**PROBLEM TO WORK ON**
Reproduce the material below line for line, without changing anything.

--- Start RECORDS TO USE ---

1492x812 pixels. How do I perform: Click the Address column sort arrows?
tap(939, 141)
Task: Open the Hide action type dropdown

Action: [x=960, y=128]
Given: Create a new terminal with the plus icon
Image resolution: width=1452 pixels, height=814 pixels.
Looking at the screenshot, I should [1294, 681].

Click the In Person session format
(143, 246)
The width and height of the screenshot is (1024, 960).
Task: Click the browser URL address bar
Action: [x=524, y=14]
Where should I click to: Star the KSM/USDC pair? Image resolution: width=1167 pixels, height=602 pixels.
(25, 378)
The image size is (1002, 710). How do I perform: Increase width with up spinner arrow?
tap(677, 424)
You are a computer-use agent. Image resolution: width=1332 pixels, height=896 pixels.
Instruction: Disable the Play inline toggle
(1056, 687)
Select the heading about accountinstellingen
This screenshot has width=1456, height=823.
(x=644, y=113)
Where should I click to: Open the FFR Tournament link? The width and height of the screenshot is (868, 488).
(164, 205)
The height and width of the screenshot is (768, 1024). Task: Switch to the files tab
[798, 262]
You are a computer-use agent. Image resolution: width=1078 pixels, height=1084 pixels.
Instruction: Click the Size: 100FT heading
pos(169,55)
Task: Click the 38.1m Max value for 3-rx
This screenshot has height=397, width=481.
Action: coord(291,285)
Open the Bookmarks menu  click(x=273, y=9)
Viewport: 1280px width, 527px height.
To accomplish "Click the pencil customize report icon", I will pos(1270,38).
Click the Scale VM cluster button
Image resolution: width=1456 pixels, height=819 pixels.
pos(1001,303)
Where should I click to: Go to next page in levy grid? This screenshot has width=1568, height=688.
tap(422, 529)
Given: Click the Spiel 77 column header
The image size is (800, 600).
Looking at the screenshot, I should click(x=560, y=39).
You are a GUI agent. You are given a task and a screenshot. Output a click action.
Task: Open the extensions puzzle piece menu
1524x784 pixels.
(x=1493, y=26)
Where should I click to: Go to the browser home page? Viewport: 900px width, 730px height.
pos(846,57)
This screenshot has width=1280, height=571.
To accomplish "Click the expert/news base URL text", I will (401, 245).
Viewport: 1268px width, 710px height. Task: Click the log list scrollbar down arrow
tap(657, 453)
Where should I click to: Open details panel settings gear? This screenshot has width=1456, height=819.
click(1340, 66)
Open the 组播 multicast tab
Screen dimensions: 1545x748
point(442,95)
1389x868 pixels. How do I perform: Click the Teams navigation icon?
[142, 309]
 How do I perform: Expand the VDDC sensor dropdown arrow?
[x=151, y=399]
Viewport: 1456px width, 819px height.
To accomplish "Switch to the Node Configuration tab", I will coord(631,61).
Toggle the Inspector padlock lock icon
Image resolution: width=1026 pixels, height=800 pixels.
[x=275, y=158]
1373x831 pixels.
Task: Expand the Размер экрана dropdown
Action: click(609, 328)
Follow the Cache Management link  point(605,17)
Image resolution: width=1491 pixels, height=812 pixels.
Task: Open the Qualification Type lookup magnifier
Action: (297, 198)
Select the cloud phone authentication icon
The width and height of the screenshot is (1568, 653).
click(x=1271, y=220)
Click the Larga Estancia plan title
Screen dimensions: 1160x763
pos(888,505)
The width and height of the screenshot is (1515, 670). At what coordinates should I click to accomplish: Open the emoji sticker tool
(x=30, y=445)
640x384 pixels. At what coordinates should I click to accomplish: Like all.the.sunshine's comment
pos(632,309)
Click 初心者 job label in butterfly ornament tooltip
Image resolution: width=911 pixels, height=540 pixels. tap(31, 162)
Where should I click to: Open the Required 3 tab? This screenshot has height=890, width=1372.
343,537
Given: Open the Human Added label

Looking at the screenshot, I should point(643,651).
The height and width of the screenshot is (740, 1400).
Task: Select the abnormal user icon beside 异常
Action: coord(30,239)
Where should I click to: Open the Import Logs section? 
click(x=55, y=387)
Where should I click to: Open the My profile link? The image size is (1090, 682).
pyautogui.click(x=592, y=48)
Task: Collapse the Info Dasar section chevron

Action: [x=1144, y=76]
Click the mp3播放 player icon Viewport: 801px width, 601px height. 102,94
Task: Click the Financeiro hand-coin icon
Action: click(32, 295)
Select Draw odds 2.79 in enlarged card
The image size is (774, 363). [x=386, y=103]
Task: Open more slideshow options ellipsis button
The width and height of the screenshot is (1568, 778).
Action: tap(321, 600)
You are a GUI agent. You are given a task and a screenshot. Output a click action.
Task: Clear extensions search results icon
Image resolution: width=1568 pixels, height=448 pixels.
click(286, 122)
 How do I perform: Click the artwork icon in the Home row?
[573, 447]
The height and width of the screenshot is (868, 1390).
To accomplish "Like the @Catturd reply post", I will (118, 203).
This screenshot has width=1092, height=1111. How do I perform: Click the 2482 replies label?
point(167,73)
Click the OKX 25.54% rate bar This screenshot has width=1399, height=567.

--- End RECORDS TO USE ---

**ANSWER TO THIS PROBLEM**
1492x812 pixels. How do I perform: Click the Address column sort arrows?
tap(939, 141)
Task: Open the Hide action type dropdown

Action: [x=960, y=128]
Given: Create a new terminal with the plus icon
Image resolution: width=1452 pixels, height=814 pixels.
Looking at the screenshot, I should [1294, 681].

Click the In Person session format
(143, 246)
The width and height of the screenshot is (1024, 960).
Task: Click the browser URL address bar
Action: [x=524, y=14]
Where should I click to: Star the KSM/USDC pair? Image resolution: width=1167 pixels, height=602 pixels.
(25, 378)
The image size is (1002, 710). How do I perform: Increase width with up spinner arrow?
tap(677, 424)
You are a computer-use agent. Image resolution: width=1332 pixels, height=896 pixels.
Instruction: Disable the Play inline toggle
(1056, 687)
Select the heading about accountinstellingen
This screenshot has width=1456, height=823.
(x=644, y=113)
Where should I click to: Open the FFR Tournament link? The width and height of the screenshot is (868, 488).
(164, 205)
The height and width of the screenshot is (768, 1024). Task: Switch to the files tab
[798, 262]
You are a computer-use agent. Image resolution: width=1078 pixels, height=1084 pixels.
Instruction: Click the Size: 100FT heading
pos(169,55)
Task: Click the 38.1m Max value for 3-rx
This screenshot has height=397, width=481.
Action: coord(291,285)
Open the Bookmarks menu  click(x=273, y=9)
Viewport: 1280px width, 527px height.
To accomplish "Click the pencil customize report icon", I will pos(1270,38).
Click the Scale VM cluster button
Image resolution: width=1456 pixels, height=819 pixels.
pos(1001,303)
Where should I click to: Go to next page in levy grid? This screenshot has width=1568, height=688.
tap(422, 529)
Given: Click the Spiel 77 column header
The image size is (800, 600).
Looking at the screenshot, I should click(x=560, y=39).
You are a GUI agent. You are given a task and a screenshot. Output a click action.
Task: Open the extensions puzzle piece menu
1524x784 pixels.
(x=1493, y=26)
Where should I click to: Go to the browser home page? Viewport: 900px width, 730px height.
pos(846,57)
This screenshot has width=1280, height=571.
To accomplish "Click the expert/news base URL text", I will (401, 245).
Viewport: 1268px width, 710px height. Task: Click the log list scrollbar down arrow
tap(657, 453)
Where should I click to: Open details panel settings gear? This screenshot has width=1456, height=819.
click(1340, 66)
Open the 组播 multicast tab
Screen dimensions: 1545x748
point(442,95)
1389x868 pixels. How do I perform: Click the Teams navigation icon?
[142, 309]
 How do I perform: Expand the VDDC sensor dropdown arrow?
[x=151, y=399]
Viewport: 1456px width, 819px height.
To accomplish "Switch to the Node Configuration tab", I will coord(631,61).
Toggle the Inspector padlock lock icon
Image resolution: width=1026 pixels, height=800 pixels.
[x=275, y=158]
1373x831 pixels.
Task: Expand the Размер экрана dropdown
Action: click(609, 328)
Follow the Cache Management link  point(605,17)
Image resolution: width=1491 pixels, height=812 pixels.
Task: Open the Qualification Type lookup magnifier
Action: (297, 198)
Select the cloud phone authentication icon
The width and height of the screenshot is (1568, 653).
click(x=1271, y=220)
Click the Larga Estancia plan title
Screen dimensions: 1160x763
pos(888,505)
The width and height of the screenshot is (1515, 670). At what coordinates should I click to accomplish: Open the emoji sticker tool
(x=30, y=445)
640x384 pixels. At what coordinates should I click to accomplish: Like all.the.sunshine's comment
pos(632,309)
Click 初心者 job label in butterfly ornament tooltip
Image resolution: width=911 pixels, height=540 pixels. tap(31, 162)
Where should I click to: Open the Required 3 tab? This screenshot has height=890, width=1372.
343,537
Given: Open the Human Added label

Looking at the screenshot, I should point(643,651).
The height and width of the screenshot is (740, 1400).
Task: Select the abnormal user icon beside 异常
Action: coord(30,239)
Where should I click to: Open the Import Logs section? 
click(x=55, y=387)
Where should I click to: Open the My profile link? The image size is (1090, 682).
pyautogui.click(x=592, y=48)
Task: Collapse the Info Dasar section chevron

Action: [x=1144, y=76]
Click the mp3播放 player icon Viewport: 801px width, 601px height. 102,94
Task: Click the Financeiro hand-coin icon
Action: click(32, 295)
Select Draw odds 2.79 in enlarged card
The image size is (774, 363). [x=386, y=103]
Task: Open more slideshow options ellipsis button
The width and height of the screenshot is (1568, 778).
Action: tap(321, 600)
You are a GUI agent. You are given a task and a screenshot. Output a click action.
Task: Clear extensions search results icon
Image resolution: width=1568 pixels, height=448 pixels.
click(286, 122)
 How do I perform: Click the artwork icon in the Home row?
[573, 447]
The height and width of the screenshot is (868, 1390).
To accomplish "Like the @Catturd reply post", I will (118, 203).
This screenshot has width=1092, height=1111. How do I perform: Click the 2482 replies label?
point(167,73)
Click the OKX 25.54% rate bar This screenshot has width=1399, height=567.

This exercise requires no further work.